The O'Hara memo is a model of sophistry - as Clark quickly exposed on Monday.

Her lawyer had first been contacted on December 10, 2004. On February 28, Fairfax said that it would "subpoena her" if it was her preference.

In March, Fairfax was advised Helen Clark did not want to be involved. Fairfax then advised it would serve a subpoena on her, and tried to make arrangements. At that point, Clark said that "in the circumstances" she would prepare a brief. Fairfax agreed and advised that a subpoena was to be served but would be withheld.

"So you can see that indeed we were told that a subpoena would be served if a brief wasn't provided," Clark told a press conference.
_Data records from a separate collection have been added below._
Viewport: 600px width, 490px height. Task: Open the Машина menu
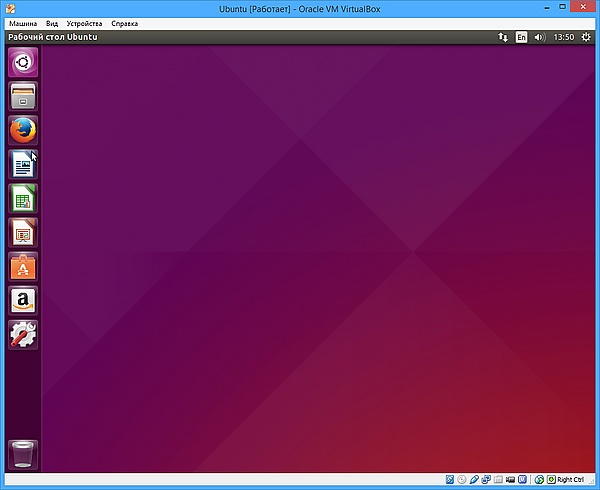tap(23, 22)
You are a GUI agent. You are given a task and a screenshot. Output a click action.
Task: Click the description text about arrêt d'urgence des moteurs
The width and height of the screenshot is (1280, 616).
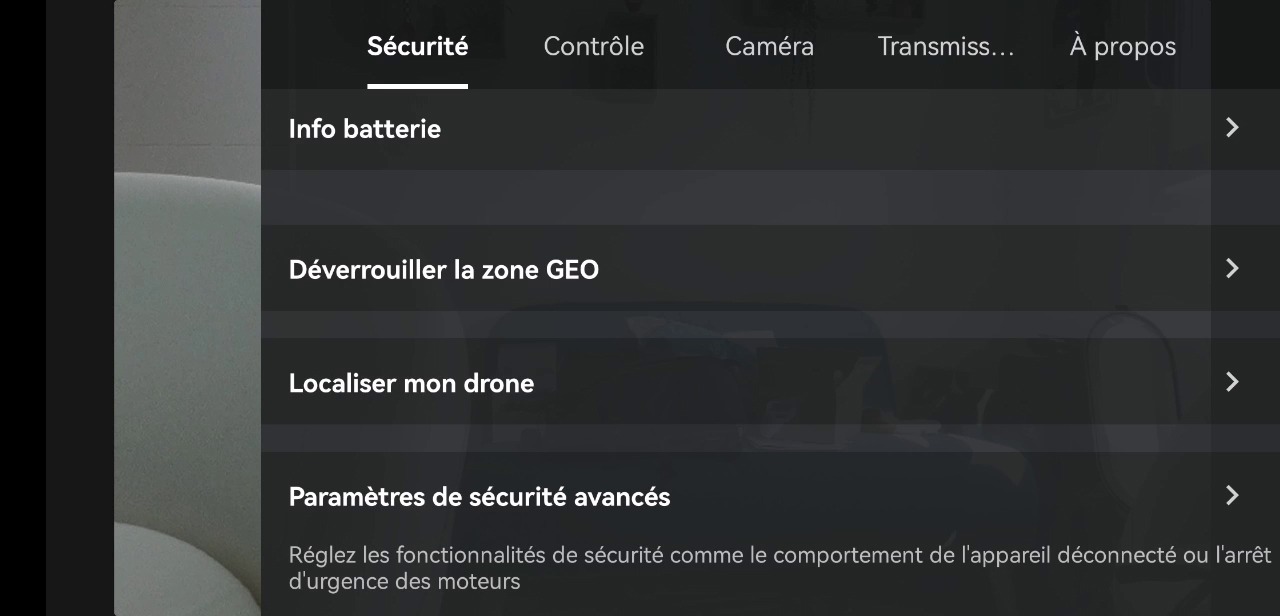coord(779,567)
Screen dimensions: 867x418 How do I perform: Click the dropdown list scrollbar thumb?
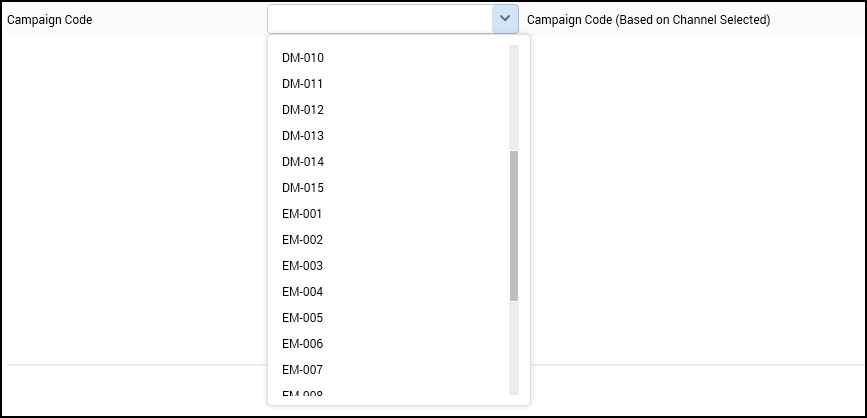tap(514, 225)
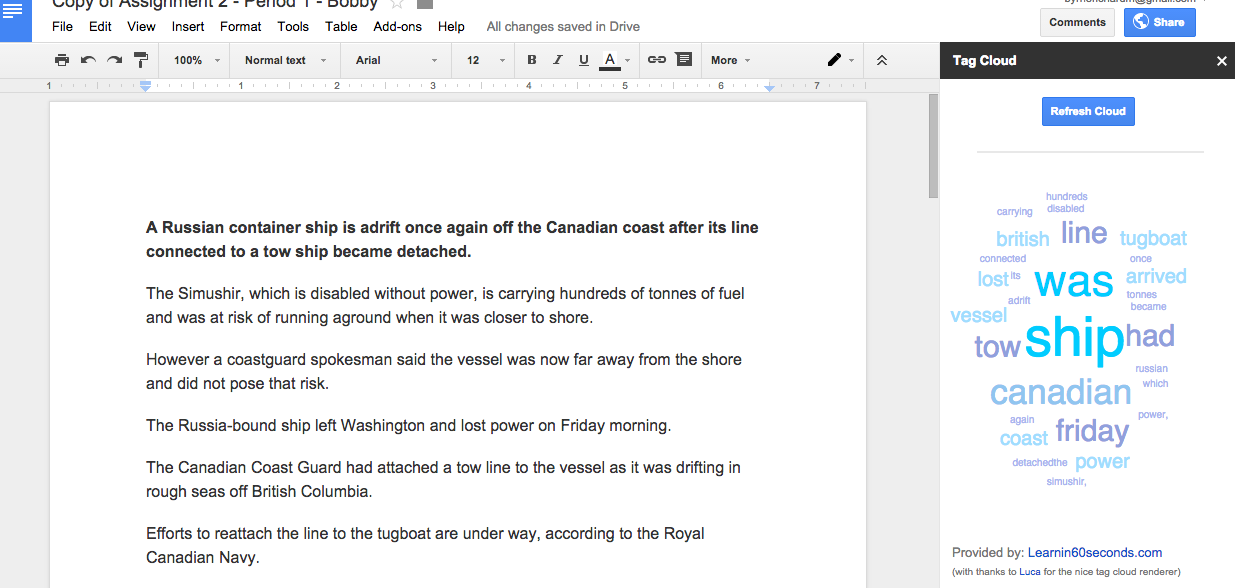Open the text color picker

coord(615,60)
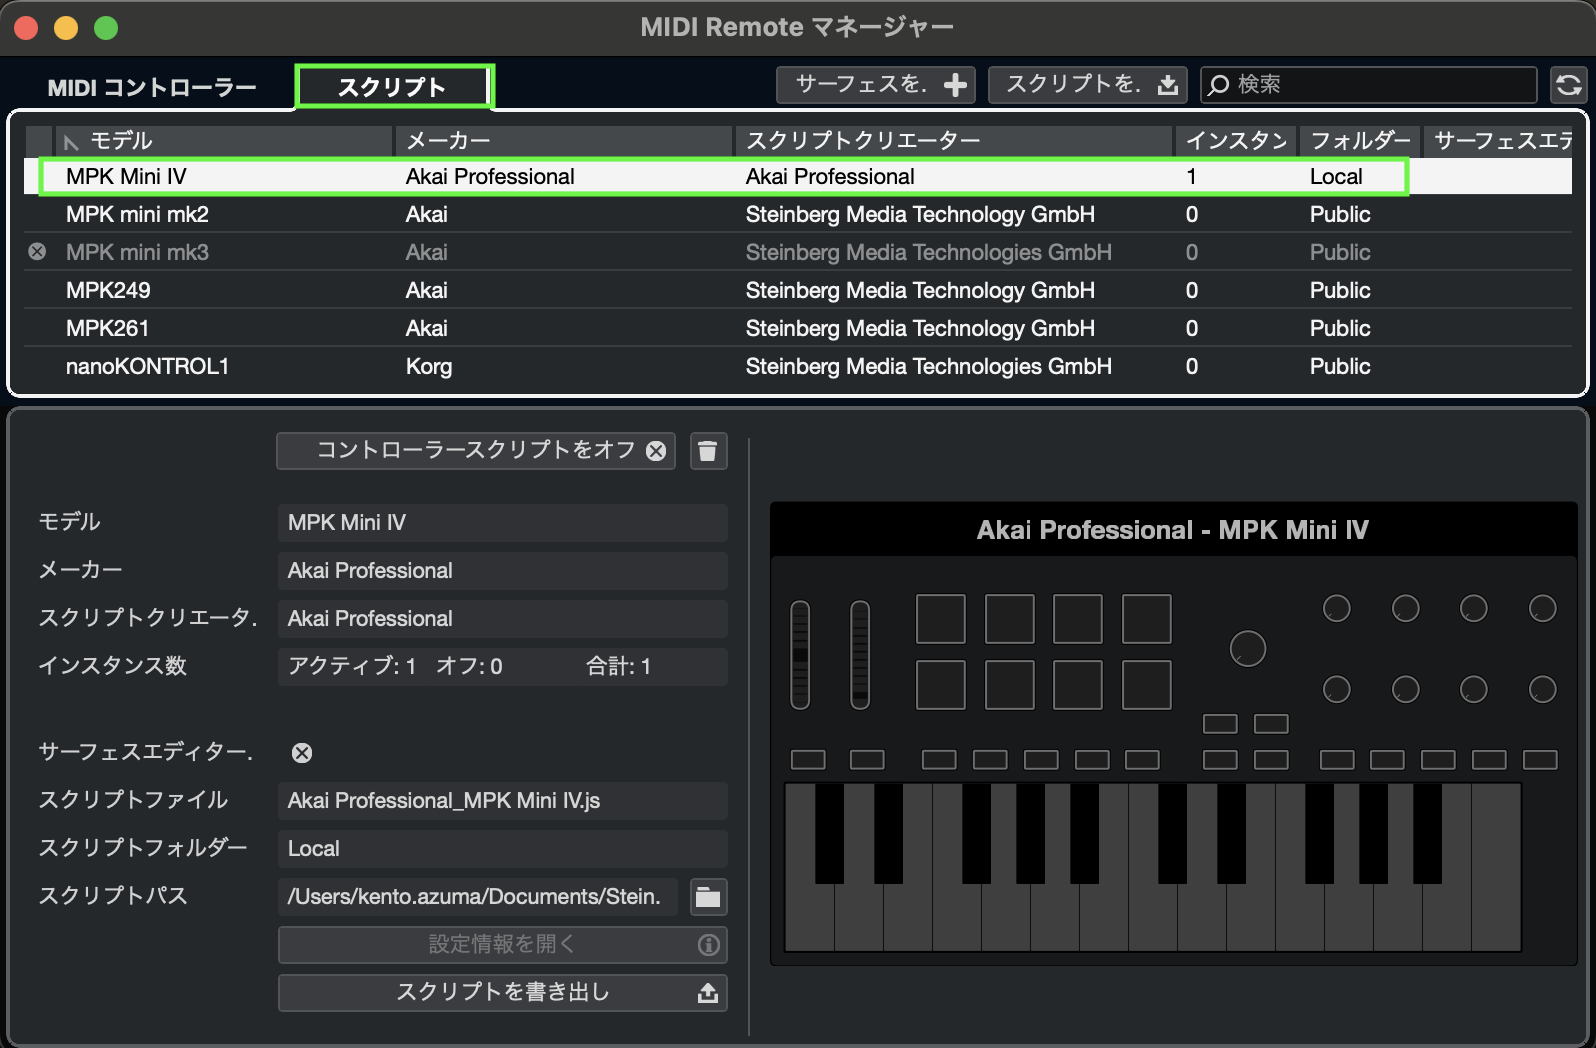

Fairfax's approach invites speculation that it made a simple commercial decision to get the Doone action off its books by handing up Clark's head on a platter.

When Fairfax acquired INL's publishing assets in an $A1 billion deal it boosted profits. But at Fairfax NZ corporate level there was disquiet over "legacy" issues from defamation cases against former INL titles. Last year, Fairfax paid more than $1 million in court-awarded damages and costs to former police officers who testified against Senior Constable Keith Abbott in the Waitara shooting case after the SST was found to have defamed them.

Fairfax decided not to parade Chetwin, who was still in the editorial chair on publication date. It was left to veteran SST journalist Rosemary McLeod to reveal that although her byline appeared on the front-page story, she had not written it; she had merely authored an inside report.

Fairfax NZ sources suggest that at Sydney corporate level the company was unprepared for the size of the defamation loss.

Yesterday, Fairfax corporate affairs manager Bruce Wolpe was circumspect when asked if INL had fallen short in quantifying the likely downside of legacy cases during the takeover, and if there was provision for INL to pick up the tab for any losses. "Contingent liabilities were satisfactorily dealt with in the acquisition of INL," he said.

Wolpe would not reveal whether Evans and O'Hara sought permission from Fairfax CEO Fred Hilmer, or the Fairfax board, before attempting to subpoena the PM or seek a brief from her.

"I don't have any comment or response to make on it ... We thought the definitive statements had been made twice last week [by O'Hara] that Fairfax would not be releasing information from the court case that had been abandoned."

He later sheeted the issue back, saying "Fairfax New Zealand acts authoritatively on all business, operational, legal and journalistic issues involving its publications".

Just days after the Doone bombshell dropped, an article by Wolpe praising Clark as a "leader of great integrity" in the Australian Jewish News was republished in the SST. Wolpe's decision to call on Israel to publicly acknowledge it had made a mistake in the passport affair and apologise could be read at face value as a work of admiration, or a simple covering-bets exercise from corporate HQ if its NZ subsidiary can not drive its arrow home.

Defamation experts question why Doone's lawyer abandoned the case when the newspaper had admitted it was wrong, the defamation was clearcut and all the SST's lawyers could put up was an academic argument over qualified privilege to instead "sue the most powerful woman in the land".

Clark's lawyers are expected to try to join Fairfax in any resultant action given the SST's published denials that she commented on the information they uncovered.

With Alley's evidence that the SST did not put to Doone the fateful phrase "That won't be necessary" - instead relying on prime ministerial hearsay - Clark should now challenge Fairfax to similarly "out" its primary police source.

Given the response to her challenge on the SIS hoax, she will be a long time waiting.